Comparado ao mesmo período de 2025, quando foram abertas 32.816 empresas, houve um aumento de 10,8%. Essa variação percentual ultrapassa o crescimento total verificado durante o ano de 2025, que foi de 9,9%.
Desde 2022, o estado apresenta sucessivos aumentos no número de empresas abertas no primeiro mês do ano. Em relação ao início de 2022, quando foram criadas 19.752 empresas, o crescimento acumulado até janeiro de 2026 chega a 84,1%.
Segundo o secretário de Desenvolvimento Econômico, Jorge Lima, esses resultados são consequência das ações promovidas para estimular a formalização de negócios e atrair investimentos. Ele destacou que o recorde reflete a confiança dos empresários e o empenho do governo estadual em gerar empregos, renda e desenvolvimento regional.
Já o presidente da Jucesp, Márcio Massao Shimomoto, atribuiu os bons números às políticas de simplificação administrativa implantadas, que facilitam a desburocratização, modernizam os serviços e fortalecem o ambiente empresarial. Para ele, essas iniciativas criam condições favoráveis para novos empreendimentos e demonstram a confiança dos empresários no cenário de negócios paulista.
Saldo líquido de empresas também cresce
Além do total de empresas abertas, o saldo líquido – que corresponde à diferença entre novas constituições e baixas de empresas – também teve avanço. Em janeiro de 2026, esse saldo chegou a 22.105 empresas, ante 20.705 no mesmo mês do ano anterior, representando alta de 6,7%.
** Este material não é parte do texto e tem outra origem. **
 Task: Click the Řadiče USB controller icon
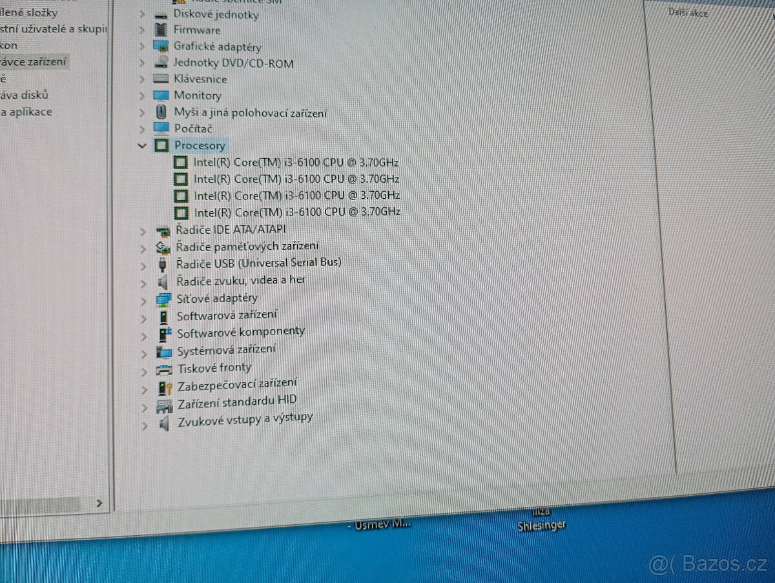point(162,263)
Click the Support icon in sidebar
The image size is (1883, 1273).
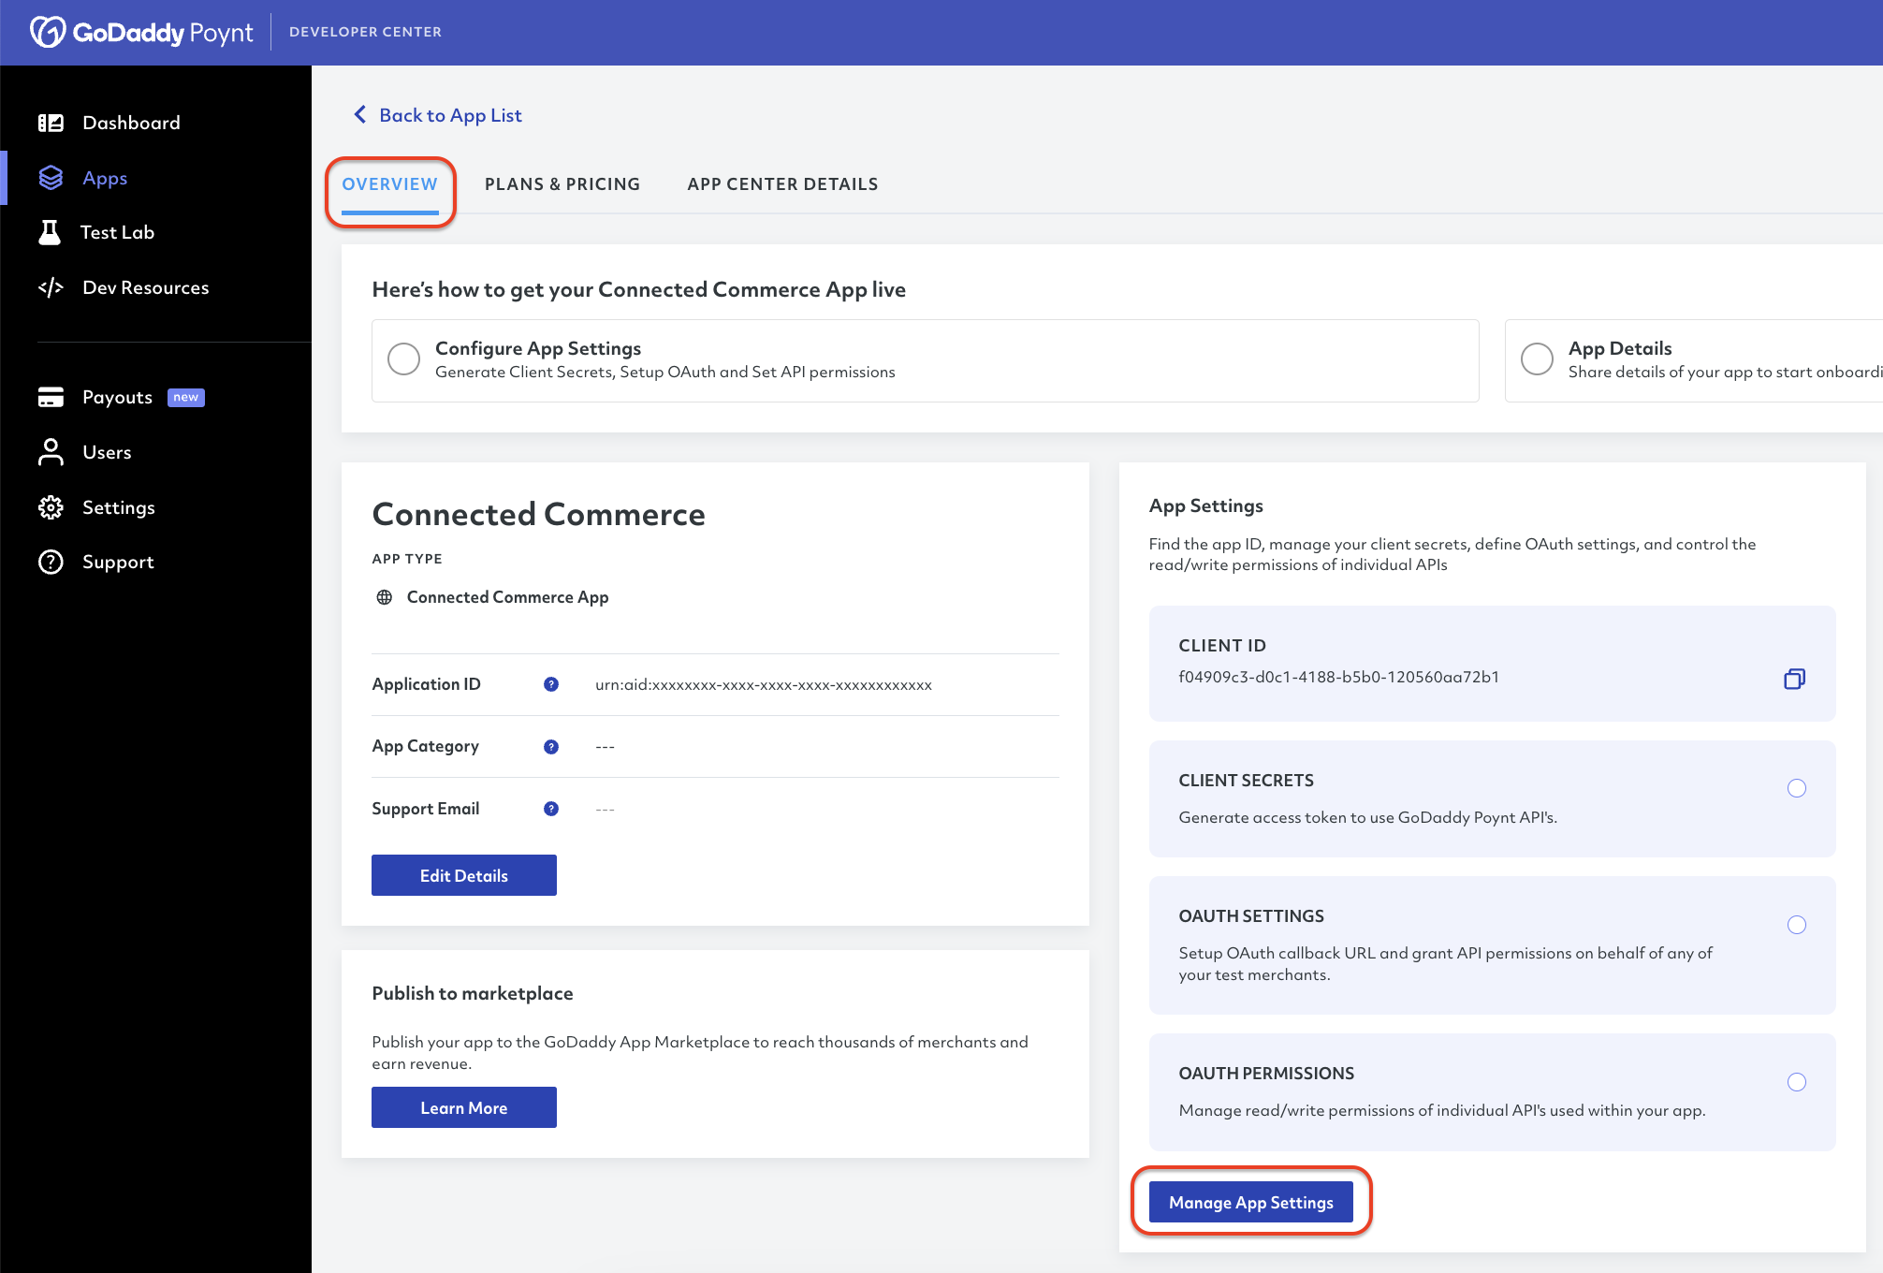(51, 562)
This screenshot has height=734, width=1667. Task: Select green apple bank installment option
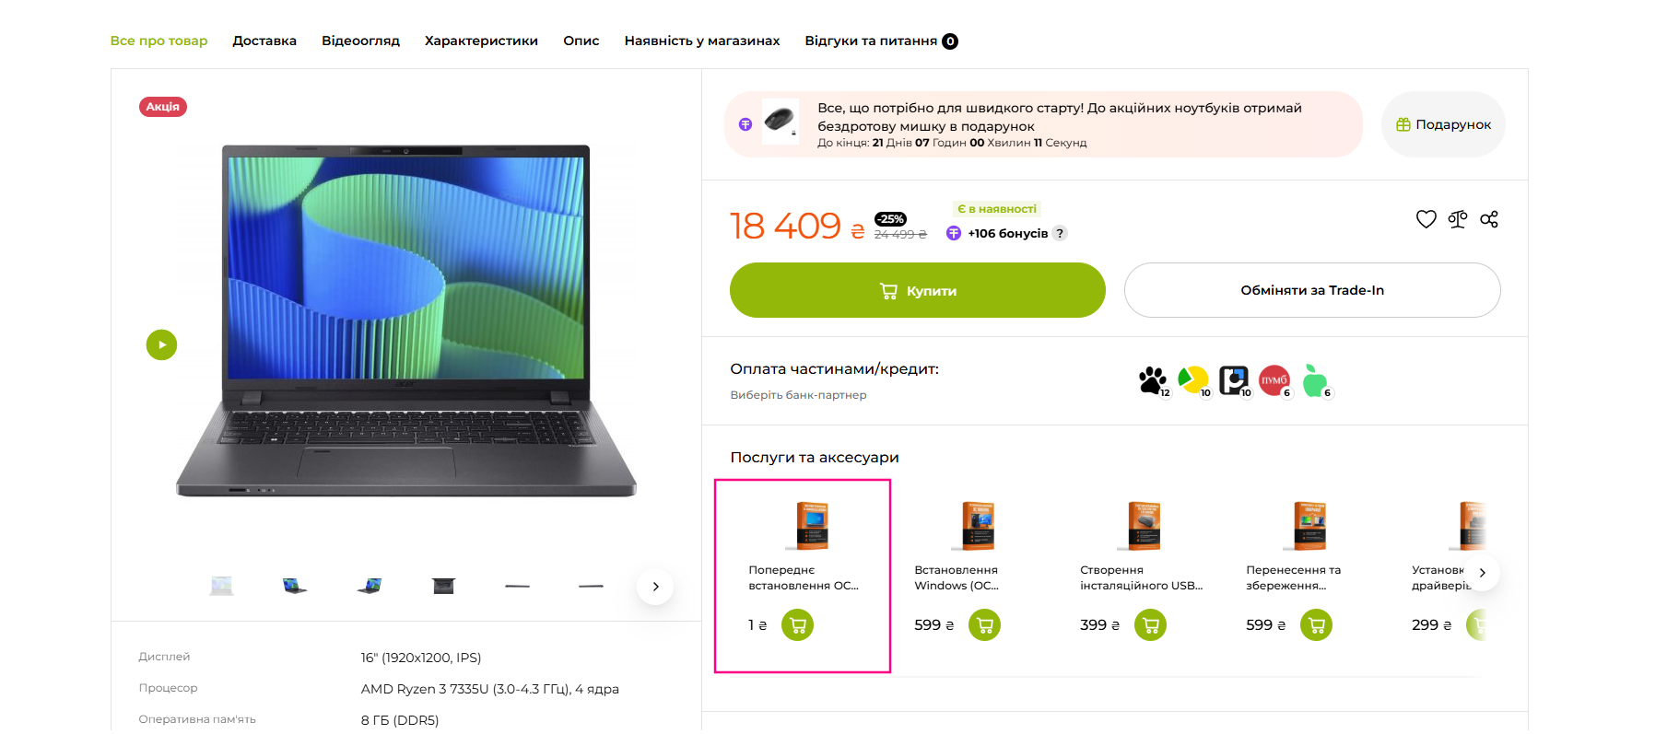(x=1316, y=380)
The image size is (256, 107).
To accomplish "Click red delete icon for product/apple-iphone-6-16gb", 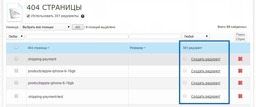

Na comparação com janeiro de 2023, quando o saldo líquido foi de 11.356 empresas, o aumento acumulado é ainda mais expressivo, atingindo 94,6%.
É importante destacar que essas estatísticas envolvem apenas empresas registradas pela Jucesp, não incluindo os Microempreendedores Individuais (MEIs), que são contabilizados pela Receita Federal.